For cochlear implant (CI) users, degraded spectral input hampers the
understanding of prosodic vocal emotion, especially in difficult listening
conditions. Using a vocoder simulation of CI hearing, we examined the extent to
which informative multimodal cues in a talker’s spoken expressions improve
normal hearing (NH) adults’ speech and emotion perception under different levels
of spectral degradation (two, three, four, and eight spectral bands).

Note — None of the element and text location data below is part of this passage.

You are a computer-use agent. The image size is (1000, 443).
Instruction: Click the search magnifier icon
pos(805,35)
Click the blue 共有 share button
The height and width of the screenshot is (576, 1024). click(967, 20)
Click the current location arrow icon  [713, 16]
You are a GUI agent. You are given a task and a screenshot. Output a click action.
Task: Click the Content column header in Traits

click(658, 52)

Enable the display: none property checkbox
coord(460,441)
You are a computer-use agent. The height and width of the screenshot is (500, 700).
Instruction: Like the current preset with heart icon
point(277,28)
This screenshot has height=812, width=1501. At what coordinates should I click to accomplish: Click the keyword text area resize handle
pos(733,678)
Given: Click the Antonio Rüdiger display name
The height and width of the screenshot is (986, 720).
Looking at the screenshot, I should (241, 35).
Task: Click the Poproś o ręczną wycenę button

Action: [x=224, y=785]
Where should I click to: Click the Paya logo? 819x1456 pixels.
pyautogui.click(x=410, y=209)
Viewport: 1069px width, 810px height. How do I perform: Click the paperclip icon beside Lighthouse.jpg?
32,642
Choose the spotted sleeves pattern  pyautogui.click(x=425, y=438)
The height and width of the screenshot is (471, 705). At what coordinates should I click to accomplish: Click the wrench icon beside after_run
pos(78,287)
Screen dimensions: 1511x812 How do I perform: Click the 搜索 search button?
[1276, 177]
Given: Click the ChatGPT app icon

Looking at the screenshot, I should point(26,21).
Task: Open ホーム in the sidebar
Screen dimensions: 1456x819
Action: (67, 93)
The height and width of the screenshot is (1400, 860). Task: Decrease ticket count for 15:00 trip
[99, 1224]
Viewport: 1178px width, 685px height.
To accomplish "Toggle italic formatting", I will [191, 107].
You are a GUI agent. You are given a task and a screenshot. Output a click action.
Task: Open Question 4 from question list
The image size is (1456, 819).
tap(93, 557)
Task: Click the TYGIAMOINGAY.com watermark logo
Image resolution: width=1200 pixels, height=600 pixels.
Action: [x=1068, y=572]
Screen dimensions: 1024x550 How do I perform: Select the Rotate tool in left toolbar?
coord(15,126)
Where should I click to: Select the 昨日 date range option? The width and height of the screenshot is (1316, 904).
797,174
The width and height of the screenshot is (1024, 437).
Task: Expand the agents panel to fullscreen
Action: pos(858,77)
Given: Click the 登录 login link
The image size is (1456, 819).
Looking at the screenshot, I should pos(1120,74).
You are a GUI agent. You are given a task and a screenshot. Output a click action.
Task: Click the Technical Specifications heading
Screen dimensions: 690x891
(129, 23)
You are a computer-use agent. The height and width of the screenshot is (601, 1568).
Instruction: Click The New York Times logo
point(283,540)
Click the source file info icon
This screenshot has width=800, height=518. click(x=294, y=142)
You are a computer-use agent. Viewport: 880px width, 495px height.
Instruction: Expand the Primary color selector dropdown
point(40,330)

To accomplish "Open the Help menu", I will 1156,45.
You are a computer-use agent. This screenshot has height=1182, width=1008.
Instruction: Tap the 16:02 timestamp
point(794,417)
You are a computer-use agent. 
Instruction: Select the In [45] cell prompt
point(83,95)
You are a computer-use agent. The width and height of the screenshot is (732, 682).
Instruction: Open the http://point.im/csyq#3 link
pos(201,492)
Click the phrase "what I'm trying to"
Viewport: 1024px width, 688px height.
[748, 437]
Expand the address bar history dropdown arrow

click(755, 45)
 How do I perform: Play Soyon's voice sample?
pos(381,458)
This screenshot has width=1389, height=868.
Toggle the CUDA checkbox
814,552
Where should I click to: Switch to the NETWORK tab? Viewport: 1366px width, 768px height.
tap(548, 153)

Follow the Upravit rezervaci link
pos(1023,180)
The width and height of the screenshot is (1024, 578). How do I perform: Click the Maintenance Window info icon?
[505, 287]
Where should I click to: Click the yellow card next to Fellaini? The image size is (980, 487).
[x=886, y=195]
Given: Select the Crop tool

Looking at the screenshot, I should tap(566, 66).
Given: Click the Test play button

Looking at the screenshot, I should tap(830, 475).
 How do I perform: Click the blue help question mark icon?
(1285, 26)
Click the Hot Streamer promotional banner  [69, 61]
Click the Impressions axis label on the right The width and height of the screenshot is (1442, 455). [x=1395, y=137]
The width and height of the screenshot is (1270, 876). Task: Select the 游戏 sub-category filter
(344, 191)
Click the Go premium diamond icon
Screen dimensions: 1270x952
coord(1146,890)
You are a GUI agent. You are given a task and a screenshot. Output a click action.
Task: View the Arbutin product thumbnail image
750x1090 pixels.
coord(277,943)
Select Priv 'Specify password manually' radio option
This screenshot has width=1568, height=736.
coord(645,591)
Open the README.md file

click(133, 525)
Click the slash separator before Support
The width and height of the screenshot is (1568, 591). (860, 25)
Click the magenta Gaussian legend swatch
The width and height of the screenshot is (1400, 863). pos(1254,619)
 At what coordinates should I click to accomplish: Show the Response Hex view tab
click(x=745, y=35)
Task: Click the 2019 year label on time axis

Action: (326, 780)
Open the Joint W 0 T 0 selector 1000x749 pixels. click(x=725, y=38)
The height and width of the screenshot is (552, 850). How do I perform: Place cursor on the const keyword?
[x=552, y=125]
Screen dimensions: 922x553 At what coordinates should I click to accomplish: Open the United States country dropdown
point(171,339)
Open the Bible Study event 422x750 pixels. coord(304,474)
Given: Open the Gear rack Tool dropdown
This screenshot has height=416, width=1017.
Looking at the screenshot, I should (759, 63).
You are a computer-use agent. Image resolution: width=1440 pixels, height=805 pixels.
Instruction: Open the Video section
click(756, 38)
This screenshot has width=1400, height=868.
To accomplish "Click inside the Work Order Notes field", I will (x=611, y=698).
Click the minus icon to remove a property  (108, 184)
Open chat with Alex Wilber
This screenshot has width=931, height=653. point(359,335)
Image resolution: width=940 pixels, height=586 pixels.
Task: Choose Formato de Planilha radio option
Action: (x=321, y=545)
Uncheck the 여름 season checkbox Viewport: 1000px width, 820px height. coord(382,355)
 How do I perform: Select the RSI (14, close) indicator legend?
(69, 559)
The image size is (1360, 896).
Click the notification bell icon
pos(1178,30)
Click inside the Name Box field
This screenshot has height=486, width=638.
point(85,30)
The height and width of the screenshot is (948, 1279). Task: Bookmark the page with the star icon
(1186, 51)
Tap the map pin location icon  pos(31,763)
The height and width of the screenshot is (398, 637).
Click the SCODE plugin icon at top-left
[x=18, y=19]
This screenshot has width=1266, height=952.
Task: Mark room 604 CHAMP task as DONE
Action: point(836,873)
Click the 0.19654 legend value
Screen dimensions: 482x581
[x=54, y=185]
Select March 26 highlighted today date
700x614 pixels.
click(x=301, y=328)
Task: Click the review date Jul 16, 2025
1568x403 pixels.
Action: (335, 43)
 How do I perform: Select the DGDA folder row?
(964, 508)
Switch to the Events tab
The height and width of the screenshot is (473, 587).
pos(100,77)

Participants repeated the words verbatim and identified emotions (among four
alternative options: happy, sad, angry, and neutral) in meaningful sentences
that are semantically congruent with the expression of the intended emotion.
Sentences were presented in their natural speech form and in speech sampled
through a noise-band vocoder in sound (auditory-only) and video
(auditory–visual) recordings of a female talker. Visual information had a more
pronounced benefit in enhancing speech recognition in the lower spectral band
conditions. Spectral degradation, however, did not interfere with emotion
recognition performance when dynamic visual cues in a talker’s expression are
provided as participants scored at ceiling levels across all spectral band
conditions. Our use of familiar sentences that contained congruent semantic and
prosodic information have high ecological validity, which likely optimized
listener performance under simulated CI hearing and may better predict CI users’
outcomes in everyday listening contexts.